- **DATA**:
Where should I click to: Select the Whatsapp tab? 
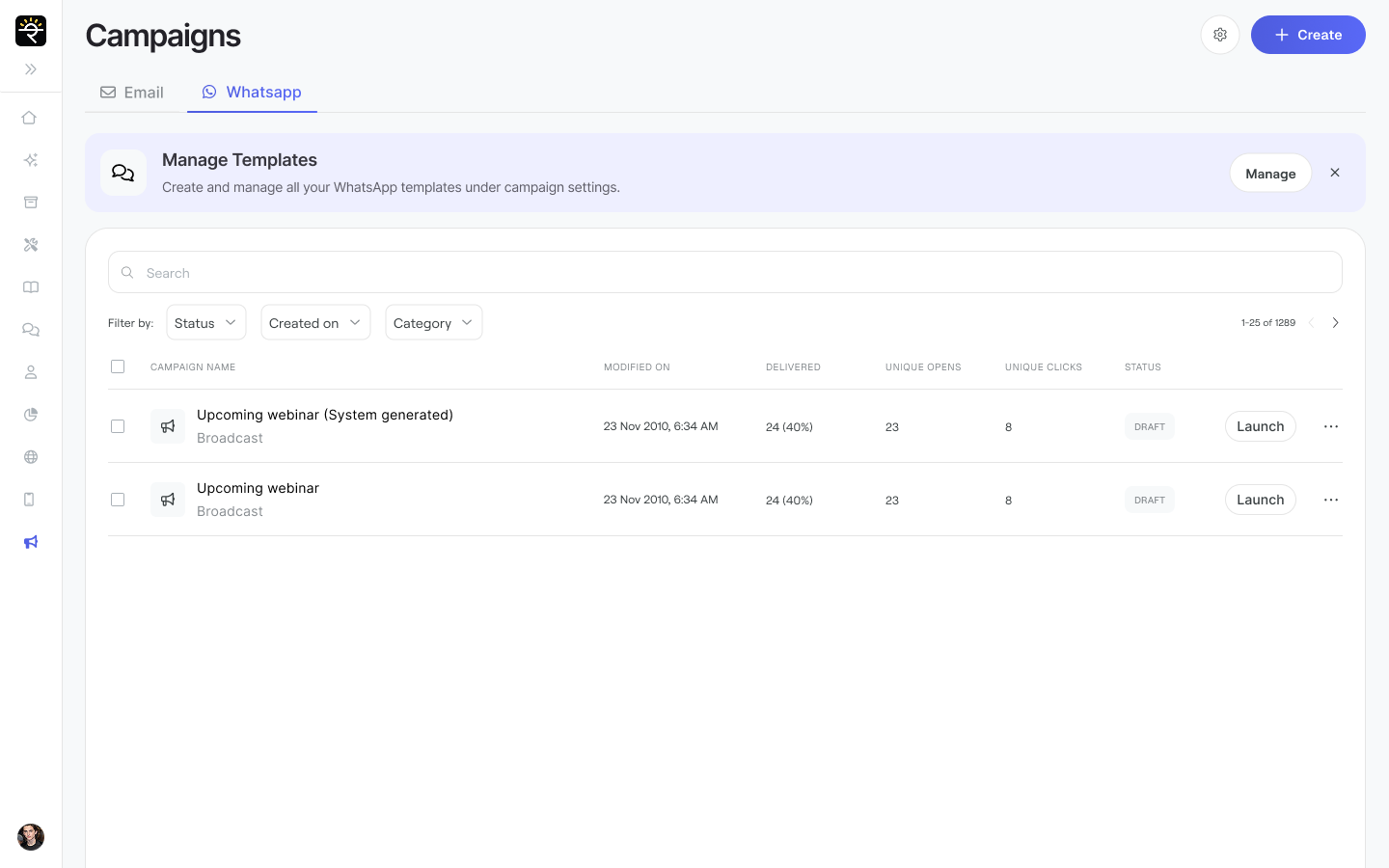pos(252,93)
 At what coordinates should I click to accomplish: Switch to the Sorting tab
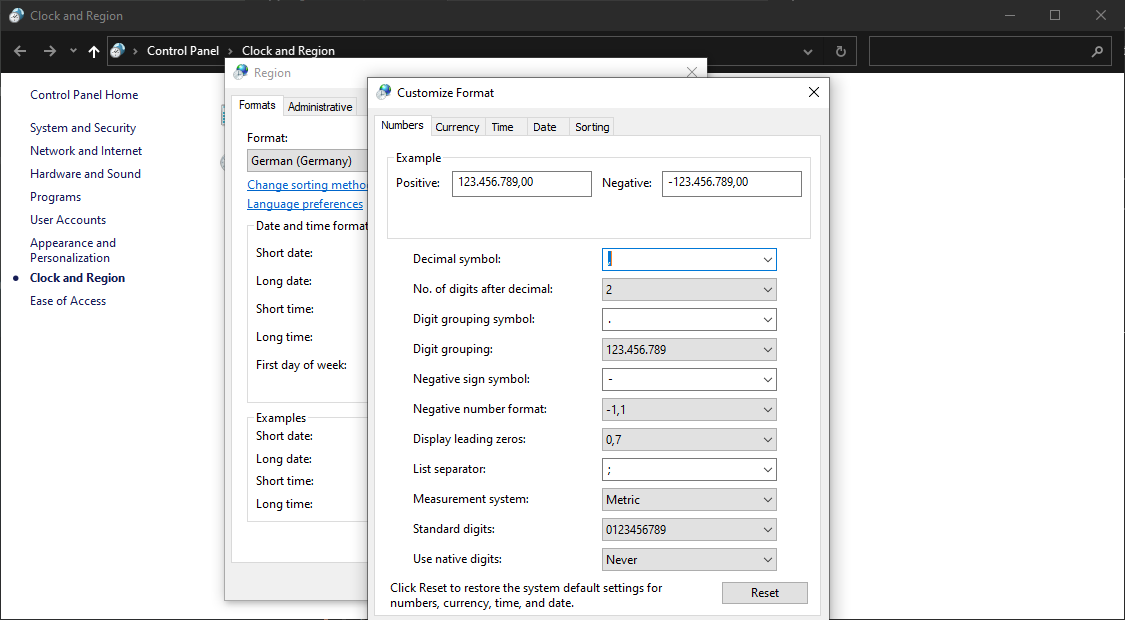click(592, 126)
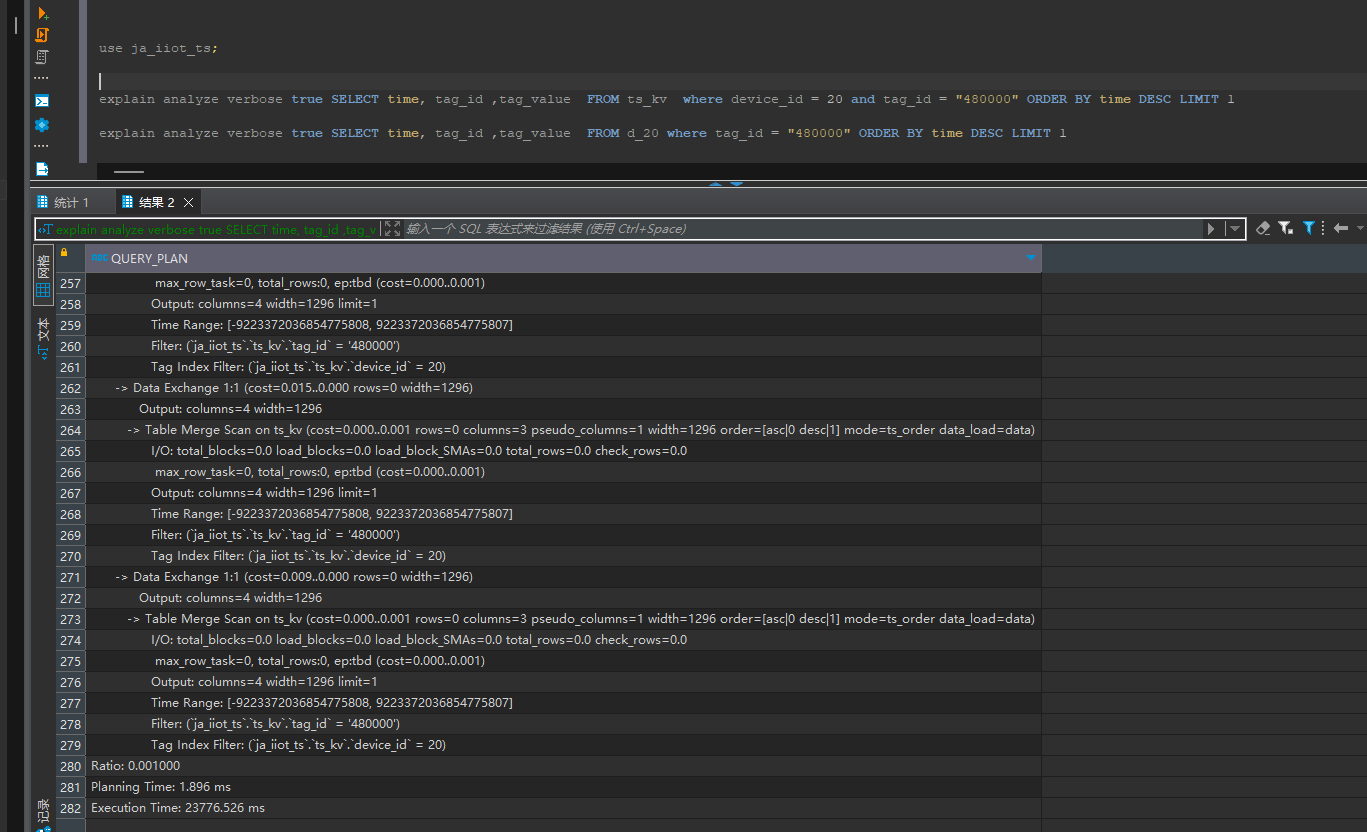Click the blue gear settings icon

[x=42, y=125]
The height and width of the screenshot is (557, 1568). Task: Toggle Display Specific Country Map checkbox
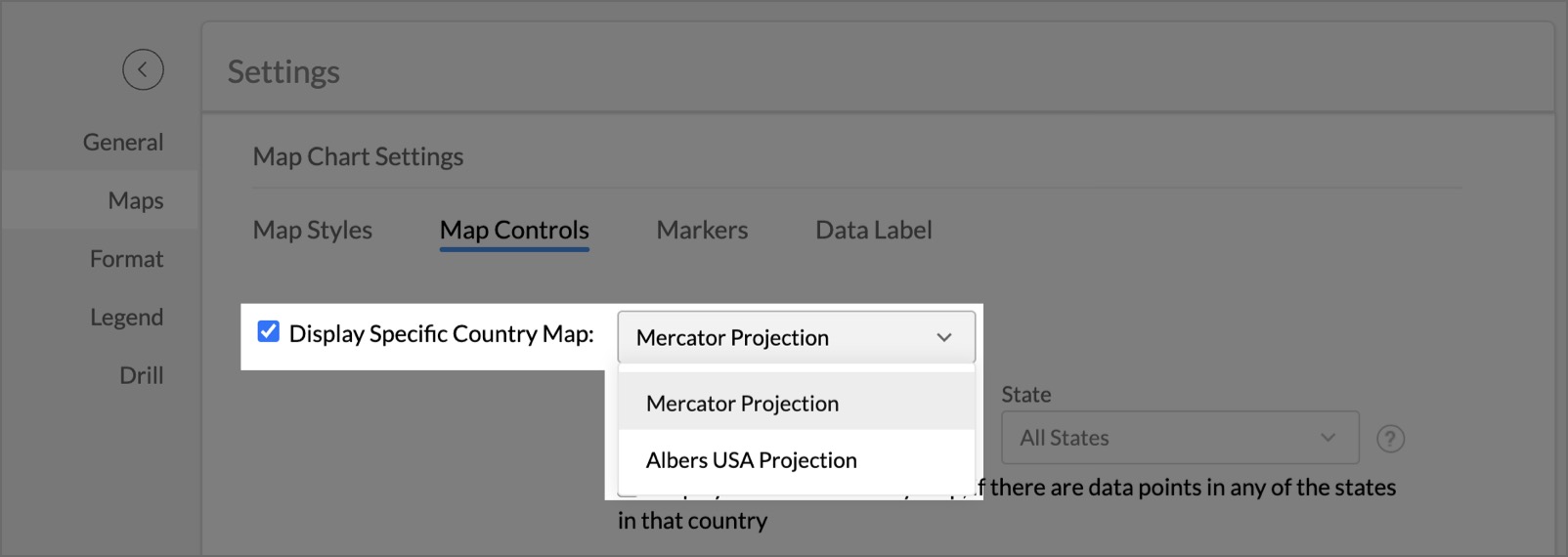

---

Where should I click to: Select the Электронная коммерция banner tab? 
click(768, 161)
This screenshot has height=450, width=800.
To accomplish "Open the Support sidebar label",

- **DESCRIPTION OF THE TASK**: Locate the string "width" in the listing above and copy every line where it occurs.

- **SOLUTION TO THE EXERCISE**:
The height and width of the screenshot is (557, 1568). Task: Toggle Display Specific Country Map checkbox
This screenshot has height=450, width=800.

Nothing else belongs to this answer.